##### Text segment

BXCL501 After Stress to Increase Recovery Success

Phase 2

Not yet recruiting

• Conditions: Acute Stress Reaction; Acute Stress Disorder; Post-traumatic Stress Disorder
• Interventions: Drug: BXCL501 (dexmedetomidine HCl); Drug: Placebo

• Registration Number: NCT06943404
• Lead Sponsor: University of North Carolina, Chapel Hill

Brief Summary

This study will examine the safety and efficacy of BXCL501 to reduce ASR symptoms and behavioral changes among patients presenting to the Emergency Department (ED) after Motor Vehicle Collision (MVC). Specifically, the investigators will perform the BXCL501 (BASIS) Trial, a double-blind placebo-controlled Randomized Controlled Trial (RCT) to determine if BXCL501 (dexmedetomidine hydrochloride sublingual film) initiated in the ED in the hours after MVC to high risk individuals, treats/reduces ASR/ASD symptoms (primary outcome), improves neurocognitive function, and prevents/reduces posttraumatic stress (PTS) symptoms (secondary outcomes) long term. 100 participants will be randomized, receive study drug in ED and be discharged with a 2-week drug supply. Prior to initial dose of study drug administration, and during the hours, days, and weeks after participants will receive serial longitudinal assessments of psychological and somatic symptoms, neurocognitive function, and adverse events.

Detailed Description

U.S. military personnel are exposed to life-threatening traumatic events (e.g., intense firefights with multiple casualties) that result in acute stress reaction (ASR) symptoms (ICD-10) and posttraumatic stress (PTS). Similarly, acute and persistent stress symptoms, and related adverse posttraumatic neuropsychiatric sequelae, are also very common and cause a tremendous burden of suffering in civilian populations following exposure to life-threatening traumatic events (e.g., motor vehicle collision, violent or accidental death of a loved one, and assault). BXCL501 (dexmedetomidine HCl sublingual film) has been evaluated in multiple clinical trials across a range of medical conditions (dementia, schizophrenia, bipolar disorder, opioid use disorder), with an excellent safety profile, and evidence of efficacy with respect to decreasing agitation. This is promising for the treatment of ASRs, as agitation is a primary feature of ASRs in many individuals. Additionally, adrenergic hyperactivity is also a key characteristic of ASRs and contributes to the development of Posttraumatic Stress Disorder (PTSD). BXCL501 is known to decrease the activity of central noradrenergic neurons, suggesting a mechanistic pathway by which BXCL501 may improve outcomes for individuals at risk of ASR/ASD/PTSD. BXCL501 therefore holds significant promise as a treatment aimed at reducing ASR symptoms and related behavioral changes, enhancing resilience and improving warfighter performance, and reducing the frequency and severity of persistent/chronic PTS symptoms. This study will evaluate the safety and efficacy of BXCL501 in a population of trauma survivors at high risk for developing ASR, ASD, and PTSD symptoms, and may ultimately provide military personnel, veterans, and civilians with an important new treatment option to improve recovery, job performance, and quality of life when administered in the early aftermath of exposure to a traumatic stressor.

##########

▶ _Task item_:
According to the trial listing, how many participants will be randomized in the BXCL501 study? These rows have nothing to do with the trial listing.

##### Information shown

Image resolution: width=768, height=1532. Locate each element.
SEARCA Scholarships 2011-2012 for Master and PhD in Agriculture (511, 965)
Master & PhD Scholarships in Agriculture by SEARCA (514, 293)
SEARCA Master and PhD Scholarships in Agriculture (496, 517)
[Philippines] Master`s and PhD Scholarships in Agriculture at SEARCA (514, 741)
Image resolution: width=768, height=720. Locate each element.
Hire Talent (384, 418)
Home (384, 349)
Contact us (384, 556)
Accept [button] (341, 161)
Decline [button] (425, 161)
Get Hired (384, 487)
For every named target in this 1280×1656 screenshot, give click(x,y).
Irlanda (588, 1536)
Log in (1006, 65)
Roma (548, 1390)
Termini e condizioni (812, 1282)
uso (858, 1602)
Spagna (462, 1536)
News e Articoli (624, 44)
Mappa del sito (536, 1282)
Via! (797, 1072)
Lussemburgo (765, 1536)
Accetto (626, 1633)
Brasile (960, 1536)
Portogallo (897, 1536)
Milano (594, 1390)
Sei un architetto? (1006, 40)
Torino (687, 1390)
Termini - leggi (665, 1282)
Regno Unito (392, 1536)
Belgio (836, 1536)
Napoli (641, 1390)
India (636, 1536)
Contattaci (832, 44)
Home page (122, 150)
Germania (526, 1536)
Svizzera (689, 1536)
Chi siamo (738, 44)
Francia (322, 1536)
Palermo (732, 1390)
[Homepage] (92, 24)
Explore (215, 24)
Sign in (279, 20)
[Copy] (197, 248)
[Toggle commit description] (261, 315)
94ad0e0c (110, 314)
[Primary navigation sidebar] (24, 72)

##########

▶ _Response for this exercise_:
100 participants.